God, that stupid “Rain Must Fall” song is sooo stupidly catchy! And it still has darn good lead guitar work from Brian May! Is this genre called New Jack Swing, or is this just pop? I definitely know “My Baby Does Me” is New Jack Swing. I’ll have to consult my 80s pop expert buddy about these questions. Furthermore, what’s “Scandal” count as? It’s this song telling the media to buzz off, kinda like that Michael Jackson song “Leave Me Alone”, and it’s got a driving rock beat, gated drum effect, and the big, emotional chorus, like DOKKEN or Michael Jackson, but the guitars aren’t especially loud in that one, but there’s still some shredding guitar work. Is it pop? Is it metal? Is it pop-metal??? I dunno, but I like it!

Also, is it just me, or is “The Invisible Man” just the "Ghostbusters" theme with different words? Well, the verses certainly are! Seriously, you could switch “If there’s something wrong in your neighborhood” in for “When you hear a sound that you just can’t place”, and it could be the sequel to the "Ghostbusters" theme! The chorus is different, but, at that point, you’re so used to hearing the “Who you gonna call? Ghostbusters!” in Ray Parker Jr.’s song that you’re totally gutted when you get the far inferior chorus “I’m the invisible man/I’m the invisible man/you can see right through me”!

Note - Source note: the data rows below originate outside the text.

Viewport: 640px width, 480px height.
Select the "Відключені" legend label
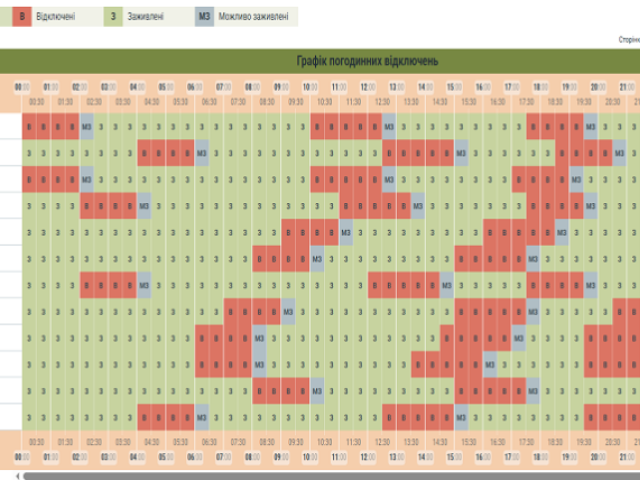click(x=55, y=18)
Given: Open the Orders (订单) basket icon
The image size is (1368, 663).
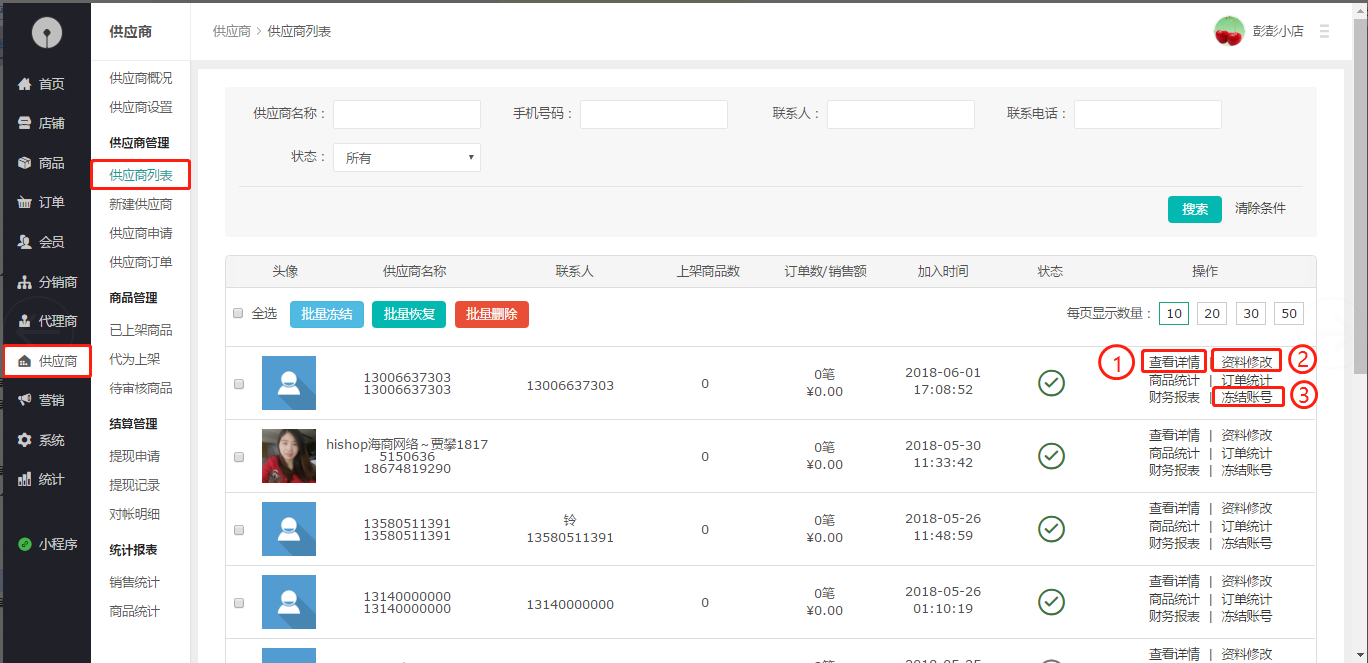Looking at the screenshot, I should 25,202.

You know what’s NOT on the album, though? PIANO. That’s right; not a single one of these ten songs has Freddie Mercury singing while playing his signature piano, either with or without Brian May playing some guitar along with it. There are synthesizers, keyboards, and programmed drums, but there is no piano on The Miracle. “The Miracle” does have a really corny string section, giving it that fairy tale, storybook vibe, which I guess makes sense, since the song is about, ya know, miracles, but still.

"Albums full of pop and rock, none of them of suck total cock, it’s a miracle
We write catchy songs in different styles, our later stuff is still worth-while, it’s a miracle
We don’t care that Freddie’s gay, I just wish there was a cure for AIDS, that would be a miracle."

Sorry, poor taste.



Innuendo (1991)

I wanted an album with more loud guitars, and I got an album with more loud guitars! Queen haven’t had this many rockers on a single album since Jazz from twelve years earlier! In fact, Innuendo almost seems like an apology for the 80s. I think Brian May’s then recent guest appearance on the 1989 BLACK SABBATH album Headless Cross during Sabbath’s criminally underrated Tony Martin era, specifically on “When Death Calls”, just might have rubbed off on the Queen guitarist. In general, it seems as though Innuendo is geared more towards the hard rock loving, pre-The Game Queen fans than the ones who got into Queen for “Another One Bites the Dust” or “Radio Ga Ga.”

And what Queen fans clearly want is a misty-eyed adult contemporary ballad about how great things seemed in the past called “These Are the Days of Our Live”, a gospel rock song called “All God’s People”, a synth-backed power-ballad called “Don’t Try So Hard”, and Freddie Mercury’s love letter to his cat, “Delilah”? Okay, okay, I’m stalling! Those are the things Queen fans tolerate between the stuff they actually want to hear. But, at least there’s no disco, funk, R&B, pop, and electronic dance club music! And “Don’t Try So Hard” does have some terrific melancholy guitar work; as does the song “Bijou”, which is just guitar solos and Freddie Mercury moaning over a synth track.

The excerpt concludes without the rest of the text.